=== Begin Enclosure ===

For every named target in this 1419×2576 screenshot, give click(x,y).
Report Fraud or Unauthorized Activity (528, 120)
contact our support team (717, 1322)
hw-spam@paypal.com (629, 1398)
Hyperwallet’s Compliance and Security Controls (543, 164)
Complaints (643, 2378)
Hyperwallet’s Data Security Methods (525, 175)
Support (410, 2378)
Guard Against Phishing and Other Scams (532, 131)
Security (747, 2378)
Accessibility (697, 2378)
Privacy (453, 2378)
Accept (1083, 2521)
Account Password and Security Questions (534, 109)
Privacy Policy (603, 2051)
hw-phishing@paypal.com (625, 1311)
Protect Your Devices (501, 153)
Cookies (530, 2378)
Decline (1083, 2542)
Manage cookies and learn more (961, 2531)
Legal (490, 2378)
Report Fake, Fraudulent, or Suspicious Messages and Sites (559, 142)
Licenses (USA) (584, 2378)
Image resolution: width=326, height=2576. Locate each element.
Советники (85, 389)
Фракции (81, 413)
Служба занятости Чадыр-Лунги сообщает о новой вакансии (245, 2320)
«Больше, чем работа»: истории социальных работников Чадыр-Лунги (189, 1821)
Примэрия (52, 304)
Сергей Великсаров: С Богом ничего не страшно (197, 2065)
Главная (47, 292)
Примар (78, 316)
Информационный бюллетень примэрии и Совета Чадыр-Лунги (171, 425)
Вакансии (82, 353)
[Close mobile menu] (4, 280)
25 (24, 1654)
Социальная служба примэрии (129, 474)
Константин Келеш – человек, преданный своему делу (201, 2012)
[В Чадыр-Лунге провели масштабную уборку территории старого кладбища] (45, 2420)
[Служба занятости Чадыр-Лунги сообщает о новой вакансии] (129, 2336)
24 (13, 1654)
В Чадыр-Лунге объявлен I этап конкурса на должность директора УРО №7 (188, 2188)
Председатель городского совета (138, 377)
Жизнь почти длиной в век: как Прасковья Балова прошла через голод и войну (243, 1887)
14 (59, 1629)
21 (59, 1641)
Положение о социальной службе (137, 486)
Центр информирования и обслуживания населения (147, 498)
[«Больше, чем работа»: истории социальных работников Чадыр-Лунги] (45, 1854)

=== End Enclosure ===

**Task:**
All the records, from start to finish, are to be repeated exactly.

**Output of the task:**
For every named target in this 1419×2576 screenshot, give click(x,y).
Report Fraud or Unauthorized Activity (528, 120)
contact our support team (717, 1322)
hw-spam@paypal.com (629, 1398)
Hyperwallet’s Compliance and Security Controls (543, 164)
Complaints (643, 2378)
Hyperwallet’s Data Security Methods (525, 175)
Support (410, 2378)
Guard Against Phishing and Other Scams (532, 131)
Security (747, 2378)
Accessibility (697, 2378)
Privacy (453, 2378)
Accept (1083, 2521)
Account Password and Security Questions (534, 109)
Privacy Policy (603, 2051)
hw-phishing@paypal.com (625, 1311)
Protect Your Devices (501, 153)
Cookies (530, 2378)
Decline (1083, 2542)
Manage cookies and learn more (961, 2531)
Legal (490, 2378)
Report Fake, Fraudulent, or Suspicious Messages and Sites (559, 142)
Licenses (USA) (584, 2378)
Image resolution: width=326, height=2576. Locate each element.
Советники (85, 389)
Фракции (81, 413)
Служба занятости Чадыр-Лунги сообщает о новой вакансии (245, 2320)
«Больше, чем работа»: истории социальных работников Чадыр-Лунги (189, 1821)
Примэрия (52, 304)
Сергей Великсаров: С Богом ничего не страшно (197, 2065)
Главная (47, 292)
Примар (78, 316)
Информационный бюллетень примэрии и Совета Чадыр-Лунги (171, 425)
Вакансии (82, 353)
[Close mobile menu] (4, 280)
25 (24, 1654)
Социальная служба примэрии (129, 474)
Константин Келеш – человек, преданный своему делу (201, 2012)
[В Чадыр-Лунге провели масштабную уборку территории старого кладбища] (45, 2420)
[Служба занятости Чадыр-Лунги сообщает о новой вакансии] (129, 2336)
24 (13, 1654)
В Чадыр-Лунге объявлен I этап конкурса на должность директора УРО №7 (188, 2188)
Председатель городского совета (138, 377)
Жизнь почти длиной в век: как Прасковья Балова прошла через голод и войну (243, 1887)
14 (59, 1629)
21 (59, 1641)
Положение о социальной службе (137, 486)
Центр информирования и обслуживания населения (147, 498)
[«Больше, чем работа»: истории социальных работников Чадыр-Лунги] (45, 1854)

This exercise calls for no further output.